Tilable nature of virus capsids and the role of topological constraints in natural capsid design

Virus capsids are highly specific assemblies that are formed from a large number of often chemically identical capsid subunits. In the present paper we ask to what extent these structures can be viewed as mathematically tilable objects using a single two-dimensional tile. We find that spherical viruses from a large number of families—eight out of the twelve studied—qualitatively possess properties that allow their representation as two-dimensional monohedral tilings of a bound surface, where each tile represents a subunit. This we did by characterizing the extent to which individual spherical capsids display subunit-subunit (1) holes, (2) overlaps, and (3) gross structural variability. All capsids with $T$ numbers greater than 1 from the Protein Data Bank, with homogeneous protein composition, were used in the study. These monohedral tilings, called canonical capsids due to their platonic (mathematical) form, offer a mathematical segue into the structural and dynamical understanding of not one, but a large number of virus capsids. From our data, it appears as though one may only break the long-standing rules of quasiequivalence by the introduction of subunit-subunit structural variability, holes, and gross overlaps into the shell. To explore the utility of canonical capsids in understanding structural aspects of such assemblies, we used graph theory and discrete geometry to enumerate the types of shapes that the tiles (and hence the subunits) must possess. We show that topology restricts the shape of the face to a limited number of five-sided prototiles, one of which is the “bisected trapezoid” that is a platonic representation of the most ubiquitous capsid subunit shape seen in nature (the trapezoidal jelly-roll motif). This motif is found in a majority of seemingly unrelated virus families that share little to no host, size, or amino acid sequence similarity.

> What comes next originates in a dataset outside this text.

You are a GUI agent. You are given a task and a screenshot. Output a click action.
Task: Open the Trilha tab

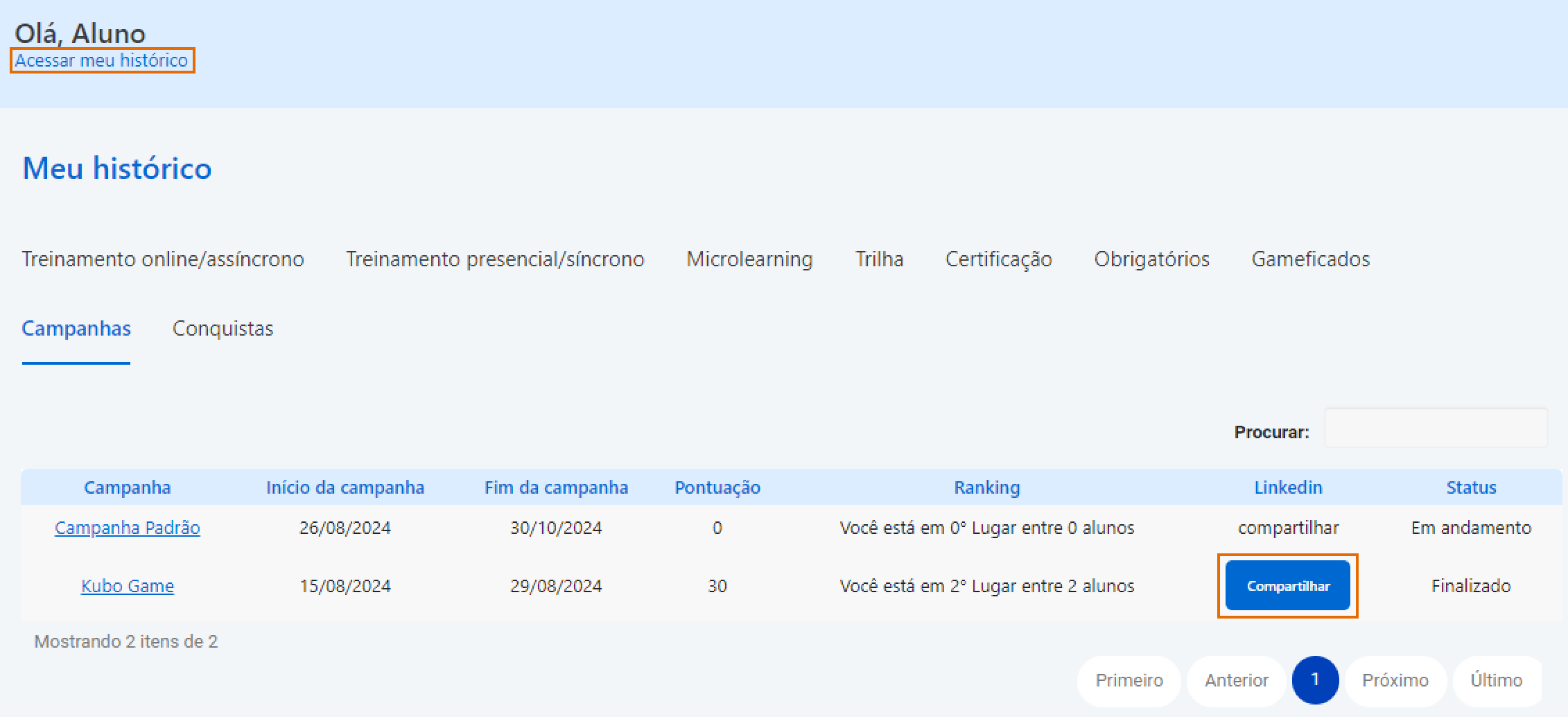click(879, 259)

This suggests that topological constraints may exhibit dominant roles in the natural design of biological assemblies, while having little effect on amino acid sequence similarity.

Figure 1

(Color) Analysis of the tilability of a capsid. (a) The three-dimensional all-atom model is projected onto a sphere of average shell radius (colored to represent individual subunits) upon which a net, or dot matrix, is cast (visible in the subunit cleared area). These dots are used in calculating the (areawise) percentage of holes and overlaps in the capsid shell. (This projected capsid was derived from PDB ID 1smv). (b) The presence of either holes (right) or subunit-subunit overlaps (middle) will result in the inability to represent these structures as well-behaved two-dimensional tilings (left).

Figure 2

There are a large number of spherical capsids, highlighted by the dashed rectangles, that possess one of the three requirements of monohedral tilability.

Figure 3

(a)–(c) Dependence of one of three requirements for monohedral tilability plotted versus each of the others using family-averaged values. The solid lines are added to emphasize the trends. (d) An example of a capsid belonging to the Leviviridae family (PDB ID 1mst), which violates all of the requirements of monohedral tilability, as indicated by excessive overlap of black and white subunits and large holes at five- and pseudosixfold symmetry axes. (Subunit coloring: $A,B$, black; $C$, white.)

Figure 4

Abstract representation of a canonical capsid subunit, represented here in subunit form along with the types of subunit-subunit interactions (a) and in capsomere (hexamer and pentamer) arrangements that are formed from type II interactions (b),(c). The final capsid is composed of 12 pentamers and $10\left(T-1\right)$ hexamers that interact with each other via type I interactions [1]. For our studies, in order to not constrain the number of subunit vertices (and hence edges), we define the curved edge as one with a potentially unlimited number of vertices (with a lower bound of 2).

Figure 5

Pentagonal type 5 tilings. Type 5 tiles [e.g., (a) and (b)] are the only known five-sided tiles that possess six-valent vertices. The interacting edges of the prototile in both (a) and (b) have been marked with one, two, and three dashes. Such edges interact with identically labeled edges of neighboring tiles to form interfaces within dimers, trimers, and hexamers, respectively. Interestingly, a version of this tile (b) resembles a very commonly seen subunit shape found in nature depicted as a space-filled subunit (c) and a subunit within its capsid environment (d) (structure used: 1vak of the sobemoviridae family).

Figure 6

Relationship between mirror symmetry elements and the number of edges $\left(\sigma \right)$ per hexavalent tile. This image illustrates trigonal, tetragonal, and pentagonal tiles in (a) the hexavalent form and (b) as a single tile (along with the two-, three-, and sixfold symmetry relationships denoted). The dashed lines in the figure indicate possible mirror planes cutting the plane of the paper perpendicularly. It is immediately evident that the hexameric cluster for only $\sigma =5$ has no possible mirror symmetries, which is crucial in the chiral-centric biological world.